▸ TASK TO CARRY OUT
Could you filter the data below down to the lines that hold the word "sidebar"?

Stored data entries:
- Opening Delimiter -
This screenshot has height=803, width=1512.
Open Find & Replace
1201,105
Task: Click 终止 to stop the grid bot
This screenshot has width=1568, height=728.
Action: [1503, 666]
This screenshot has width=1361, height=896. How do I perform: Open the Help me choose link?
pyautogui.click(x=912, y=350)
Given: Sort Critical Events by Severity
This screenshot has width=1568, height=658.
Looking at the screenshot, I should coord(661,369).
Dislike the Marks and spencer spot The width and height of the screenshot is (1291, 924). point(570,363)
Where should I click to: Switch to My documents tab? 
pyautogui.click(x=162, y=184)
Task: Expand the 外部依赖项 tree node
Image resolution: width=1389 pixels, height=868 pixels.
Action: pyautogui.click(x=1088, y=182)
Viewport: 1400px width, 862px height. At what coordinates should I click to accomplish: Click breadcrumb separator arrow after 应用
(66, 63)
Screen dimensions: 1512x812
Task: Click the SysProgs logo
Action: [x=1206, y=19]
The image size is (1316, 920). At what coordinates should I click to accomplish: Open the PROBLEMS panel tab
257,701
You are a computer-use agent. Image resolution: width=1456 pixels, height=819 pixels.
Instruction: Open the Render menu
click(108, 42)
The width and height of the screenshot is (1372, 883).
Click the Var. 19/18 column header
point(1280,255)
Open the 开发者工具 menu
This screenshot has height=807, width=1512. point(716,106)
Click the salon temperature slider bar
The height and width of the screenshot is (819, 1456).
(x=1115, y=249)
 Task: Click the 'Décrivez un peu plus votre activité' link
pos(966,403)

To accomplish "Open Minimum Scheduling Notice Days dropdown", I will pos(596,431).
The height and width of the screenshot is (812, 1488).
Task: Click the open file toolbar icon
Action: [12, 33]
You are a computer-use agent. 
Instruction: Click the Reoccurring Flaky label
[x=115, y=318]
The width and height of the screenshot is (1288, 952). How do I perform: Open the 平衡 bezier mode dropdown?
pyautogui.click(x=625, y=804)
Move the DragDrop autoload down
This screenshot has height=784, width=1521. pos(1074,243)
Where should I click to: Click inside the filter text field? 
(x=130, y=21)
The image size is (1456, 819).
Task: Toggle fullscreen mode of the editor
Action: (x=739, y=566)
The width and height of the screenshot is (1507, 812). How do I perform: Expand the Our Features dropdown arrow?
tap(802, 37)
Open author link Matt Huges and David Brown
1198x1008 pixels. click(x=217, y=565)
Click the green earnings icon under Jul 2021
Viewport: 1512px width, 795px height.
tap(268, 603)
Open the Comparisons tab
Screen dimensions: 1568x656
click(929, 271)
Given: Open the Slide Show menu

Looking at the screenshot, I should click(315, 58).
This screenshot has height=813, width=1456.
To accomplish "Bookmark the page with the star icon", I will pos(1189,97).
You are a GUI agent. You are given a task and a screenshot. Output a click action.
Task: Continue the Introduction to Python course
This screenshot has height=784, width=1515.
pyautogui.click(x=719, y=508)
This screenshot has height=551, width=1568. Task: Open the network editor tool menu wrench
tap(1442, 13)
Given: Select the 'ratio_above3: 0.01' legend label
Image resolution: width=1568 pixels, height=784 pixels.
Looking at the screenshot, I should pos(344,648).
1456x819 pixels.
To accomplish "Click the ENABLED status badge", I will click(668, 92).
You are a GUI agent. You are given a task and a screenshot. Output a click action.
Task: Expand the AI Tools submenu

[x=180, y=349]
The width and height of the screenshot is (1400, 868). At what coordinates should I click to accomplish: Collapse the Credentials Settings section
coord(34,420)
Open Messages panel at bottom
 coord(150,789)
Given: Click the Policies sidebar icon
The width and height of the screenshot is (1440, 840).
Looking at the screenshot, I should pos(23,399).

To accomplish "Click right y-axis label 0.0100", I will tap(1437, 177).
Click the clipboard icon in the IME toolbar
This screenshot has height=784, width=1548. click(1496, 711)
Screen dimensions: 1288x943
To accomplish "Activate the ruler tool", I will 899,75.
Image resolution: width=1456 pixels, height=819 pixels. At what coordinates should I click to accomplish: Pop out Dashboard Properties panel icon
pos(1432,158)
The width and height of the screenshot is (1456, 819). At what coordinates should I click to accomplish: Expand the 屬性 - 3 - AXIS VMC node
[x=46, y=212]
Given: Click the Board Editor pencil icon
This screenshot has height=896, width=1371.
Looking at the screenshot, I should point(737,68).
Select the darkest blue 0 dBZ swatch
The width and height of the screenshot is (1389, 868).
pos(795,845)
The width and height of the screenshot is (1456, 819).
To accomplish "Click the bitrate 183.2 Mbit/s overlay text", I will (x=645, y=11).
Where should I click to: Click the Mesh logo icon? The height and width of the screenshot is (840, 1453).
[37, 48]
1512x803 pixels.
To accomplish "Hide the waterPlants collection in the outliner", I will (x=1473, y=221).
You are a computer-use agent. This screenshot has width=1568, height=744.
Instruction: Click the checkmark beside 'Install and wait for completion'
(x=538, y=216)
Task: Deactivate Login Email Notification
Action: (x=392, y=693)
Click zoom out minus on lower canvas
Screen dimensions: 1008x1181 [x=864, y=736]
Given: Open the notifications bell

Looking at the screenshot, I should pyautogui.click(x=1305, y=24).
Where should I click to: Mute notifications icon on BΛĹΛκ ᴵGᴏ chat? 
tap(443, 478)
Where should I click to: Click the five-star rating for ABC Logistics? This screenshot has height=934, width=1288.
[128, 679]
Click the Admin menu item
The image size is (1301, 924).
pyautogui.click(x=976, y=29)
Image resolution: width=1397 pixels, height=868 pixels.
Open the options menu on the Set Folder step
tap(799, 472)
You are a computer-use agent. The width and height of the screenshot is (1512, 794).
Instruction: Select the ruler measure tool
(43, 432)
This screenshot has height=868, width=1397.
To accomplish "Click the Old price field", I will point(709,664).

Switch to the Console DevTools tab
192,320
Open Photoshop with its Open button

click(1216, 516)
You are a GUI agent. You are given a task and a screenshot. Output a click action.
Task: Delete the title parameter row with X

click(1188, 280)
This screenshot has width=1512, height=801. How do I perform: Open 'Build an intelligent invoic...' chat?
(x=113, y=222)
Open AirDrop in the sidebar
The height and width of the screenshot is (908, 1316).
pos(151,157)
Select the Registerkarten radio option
- Closing Delimiter -
▸ REPLY TO THE TASK
Given: Click the Policies sidebar icon
Open AirDrop in the sidebar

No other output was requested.